Bulawayo is in dire need of alternative water sources to alleviate water challenges for the residents, Member of Parliament for Bulawayo Central, Surrender Kapoikilu, has stated.
In an interview with CITE on what he plans to do for his constituency, the opposition legislator said there is a need for a long-term solution to the water challenges in Bulawayo.
“Our water taps are dry 80 percent of the time. The population in our city is growing but surprisingly we are still using the same sources of water. They are no longer enough,” Kapoikilu said.
He said it is about time the Zambezi water project gets finalised instead of having politicians dangle its completion to canvass for votes.
“We also need to look into alternative water sources. We need to come up with ways of recycling water. Our park is in a deplorable state. The lawn there needs to be watered, even in our households, we need to come up with ways of recycling water for watering purposes,” Kapoikilu said.
In addition to water challenges, Kapoikilu also decried the state of roads in Bulawayo. He said the city needs to have its own plant of road construction so that the job may be done adequately.

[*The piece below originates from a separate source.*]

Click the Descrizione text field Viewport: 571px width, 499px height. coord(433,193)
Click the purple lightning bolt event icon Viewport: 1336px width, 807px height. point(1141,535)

“We need to have a road rehabilitation plant of our own in Bulawayo. At the moment the local council is subcontracting companies to fix the roads. Having our own plant would cut costs and create employment for locals. The companies that are being subcontracted are not even doing a good job. We need to improve the signage on our roads so that it matches the regional standards,” Kapoikilu said.
He also said there is need to invest in the city lighting system and to create other alternative light sources.

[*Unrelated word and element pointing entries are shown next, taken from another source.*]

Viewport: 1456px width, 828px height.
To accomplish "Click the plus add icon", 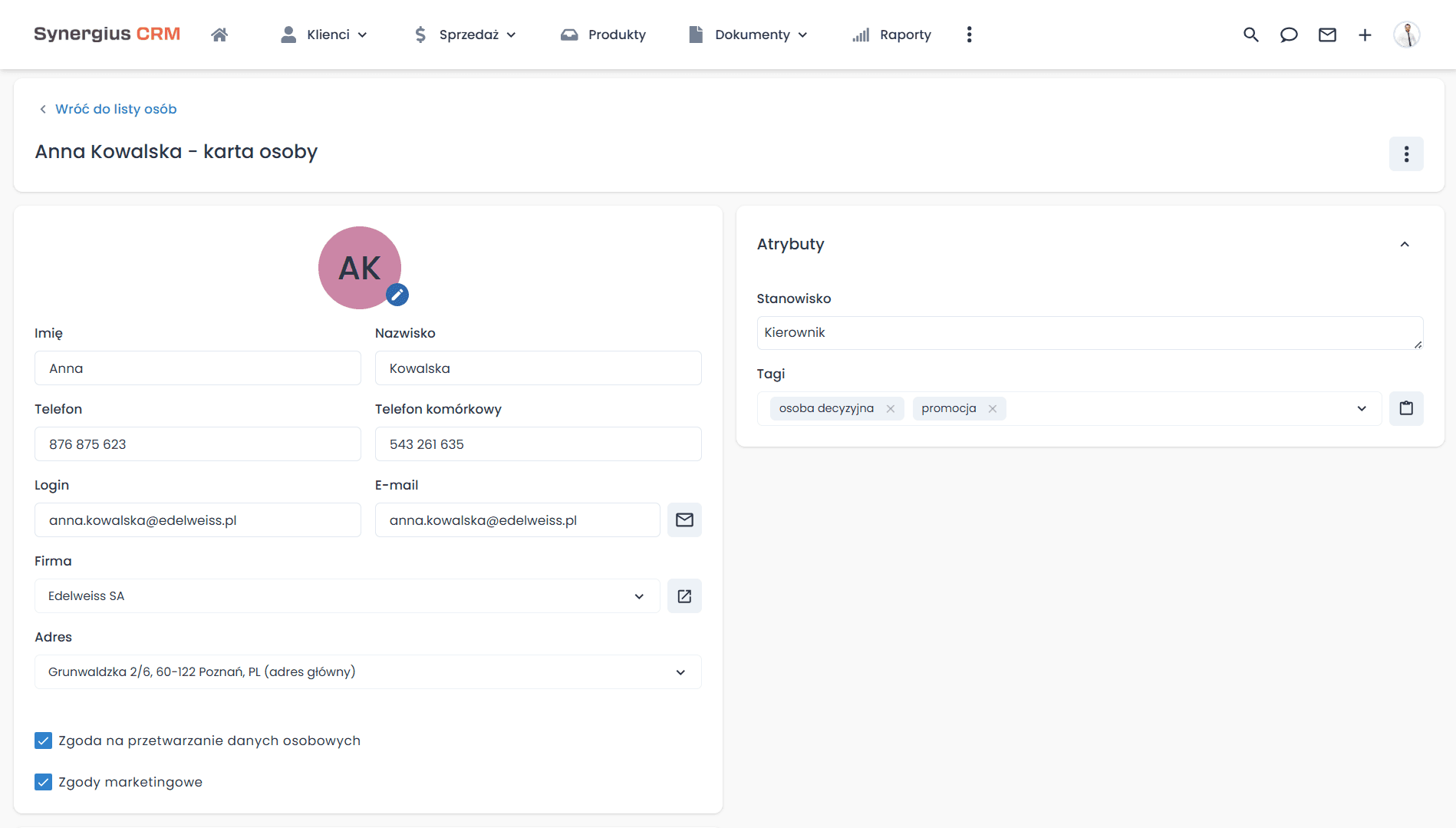I will point(1365,35).
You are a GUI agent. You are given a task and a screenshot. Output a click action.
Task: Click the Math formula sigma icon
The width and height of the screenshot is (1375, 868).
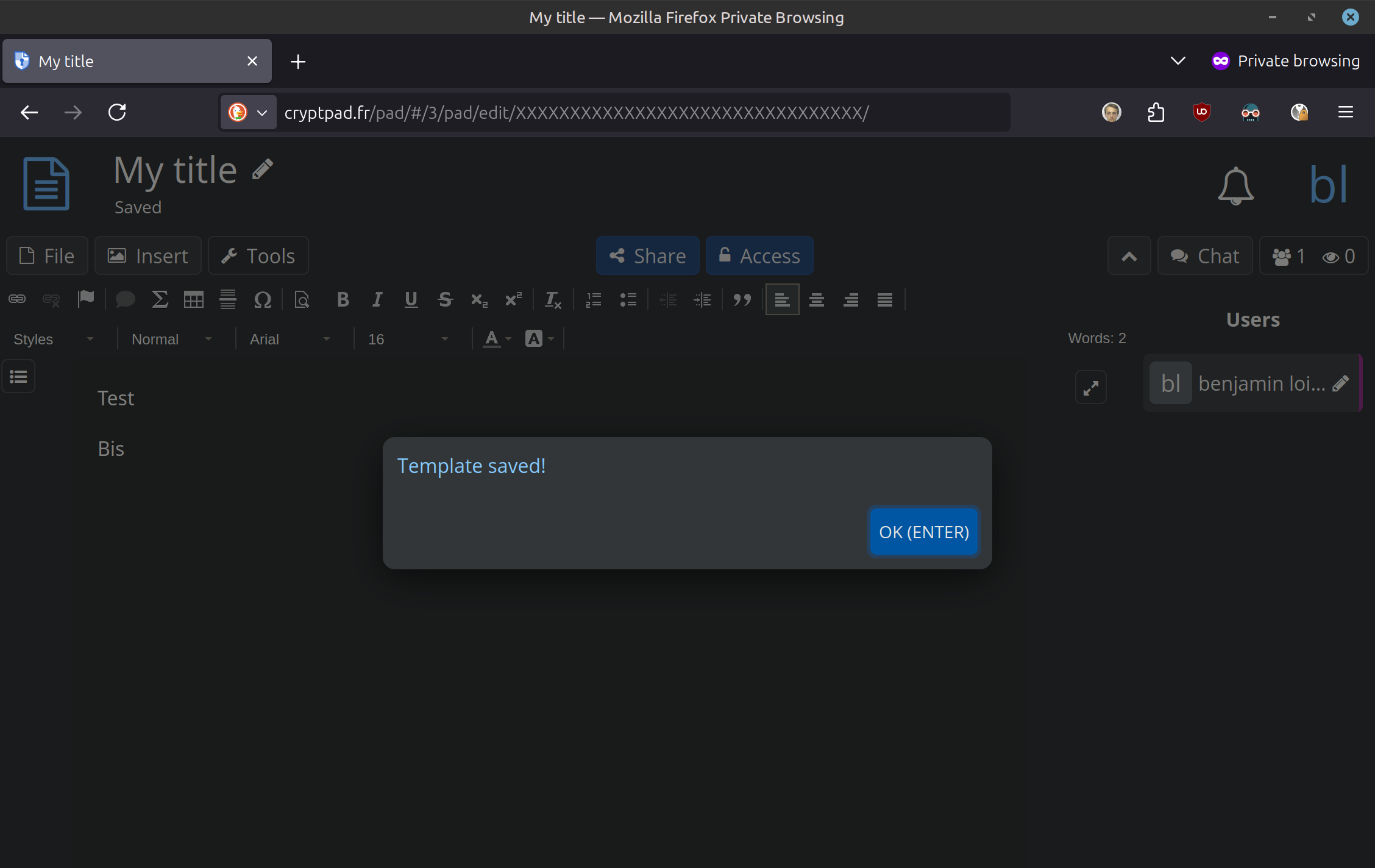tap(160, 299)
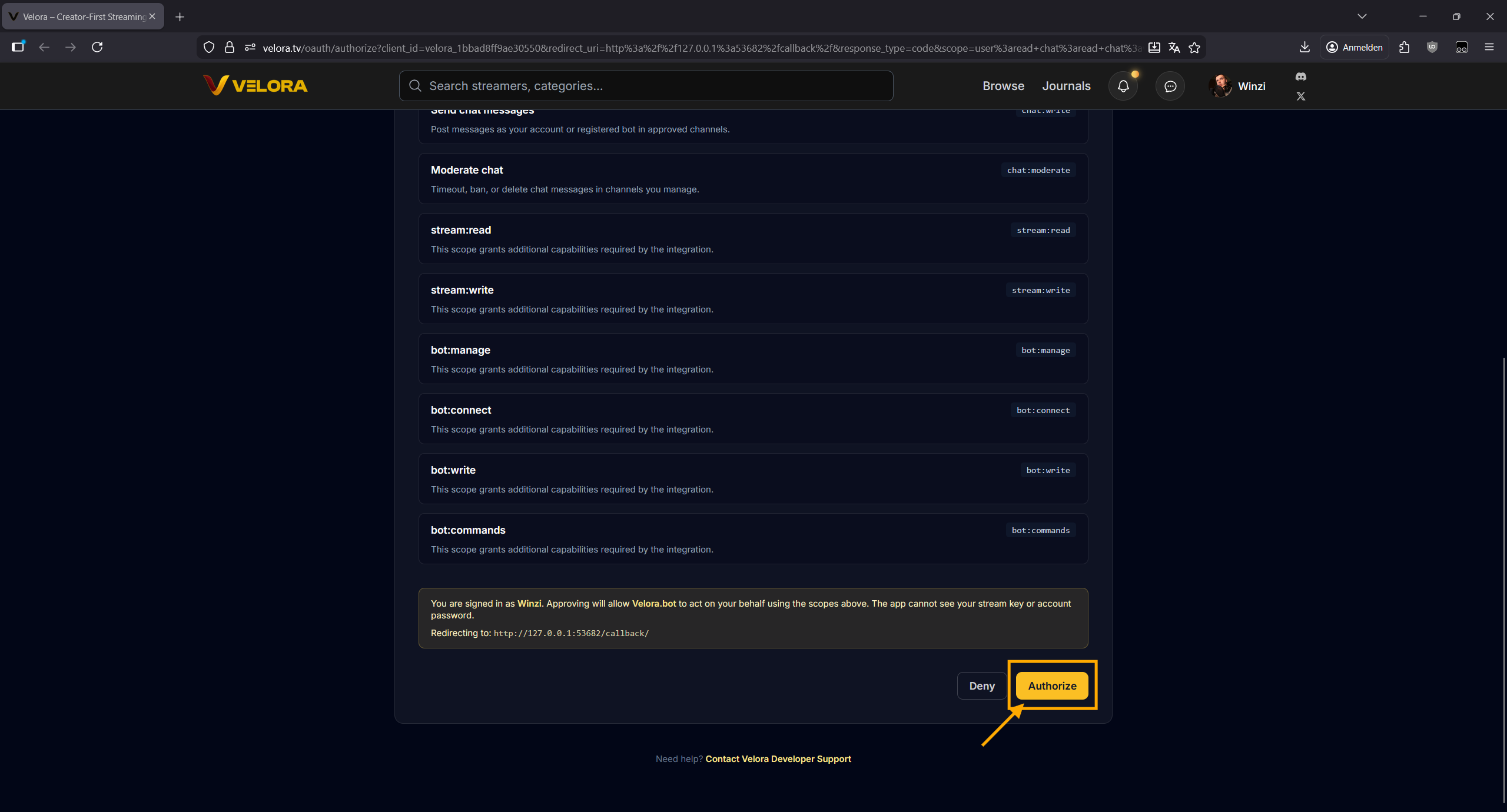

“Lighting in the city is very poor. We need to invest in solar farms to create alternative power sources. Bulawayo is the industrial hub of the country, but what investor would want to come and start their business in a city that has no power? We need to resuscitate our thermal power plants and invest more in solar power and biogas,” Kapoikilu said.
“Solar lighting can also be put up at vending bays. Our vendors are struggling. They do not have proper vending places. They need stalls, water, and ablution facilities. Fifth Avenue is a mess because there is no proper management of vending spaces. Vendors need proper infrastructure. If that is done, the local authority can actually realize more income.”